> O que fazer
Pode reproduzir, sem alterar uma única palavra, tudo o que vai desde "Em 1995 Dolly" até "todos os meses." no texto sobre a Biblioteca da Imaginação?

> Texto apresentado
===

Em 1995 Dolly lançou a sua
Biblioteca da Imaginação no intuito de beneficiar as crianças do seu condado em
Tennessee, EUA. A visão de Dolly era alimentar o amor pela leitura entre as
crianças pré escolares e as suas famílias, providenciando-lhes o presente dum
livro selecionado em cada mês, endossado a suas casas. Para além de querer
deixar as crianças excitadas sobre os livros e sentir a magia que os livros
podem criar, ela queria assegurar que todas elas tivessem livros
independentemente do rendimento familiar.
A Fundação
tornou-se tão popular que o programa passou a atender todas as comunidades
interessadas. E caminhou de apenas umas poucas dezenas de livros para mais de
60 milhões, enviados por correio para as crianças dos EUA, Canadá e Reino
Unido. Presentemente, cobre mais de 1600 comunidades e mais de 750.000 crianças,
uma a uma, todos os meses.

===

> Material recolhido
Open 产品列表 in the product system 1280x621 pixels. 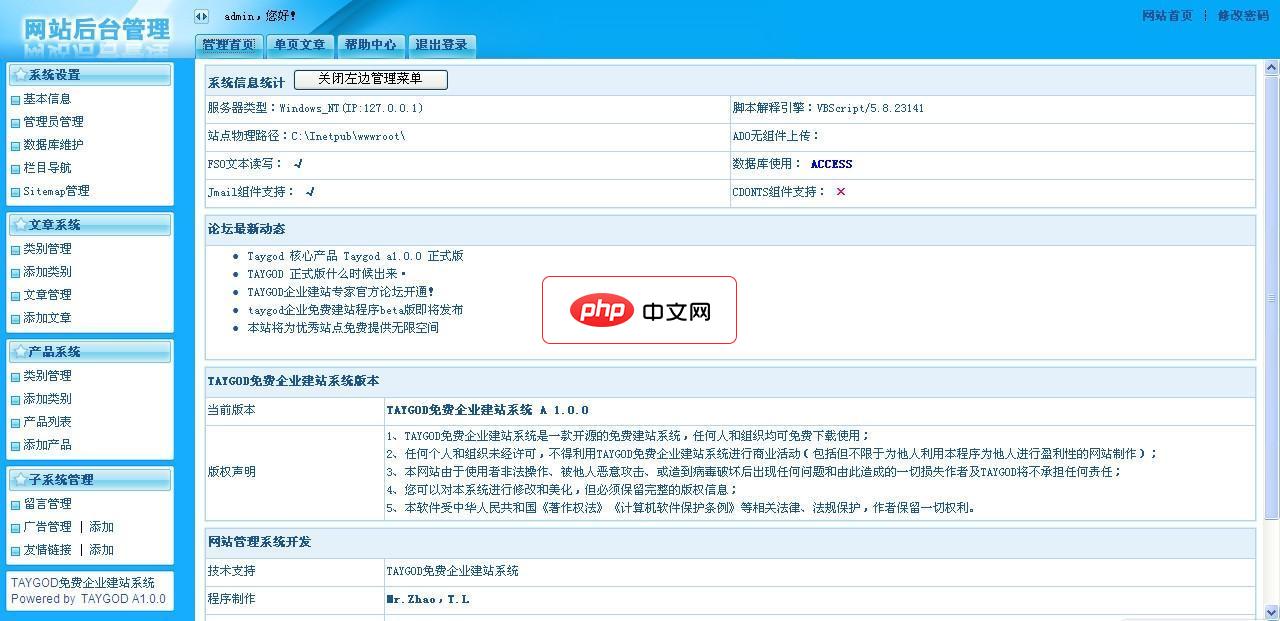pos(47,420)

===

> Exercício resolvido
Em 1995 Dolly lançou a sua
Biblioteca da Imaginação no intuito de beneficiar as crianças do seu condado em
Tennessee, EUA. A visão de Dolly era alimentar o amor pela leitura entre as
crianças pré escolares e as suas famílias, providenciando-lhes o presente dum
livro selecionado em cada mês, endossado a suas casas. Para além de querer
deixar as crianças excitadas sobre os livros e sentir a magia que os livros
podem criar, ela queria assegurar que todas elas tivessem livros
independentemente do rendimento familiar.
A Fundação
tornou-se tão popular que o programa passou a atender todas as comunidades
interessadas. E caminhou de apenas umas poucas dezenas de livros para mais de
60 milhões, enviados por correio para as crianças dos EUA, Canadá e Reino
Unido. Presentemente, cobre mais de 1600 comunidades e mais de 750.000 crianças,
uma a uma, todos os meses.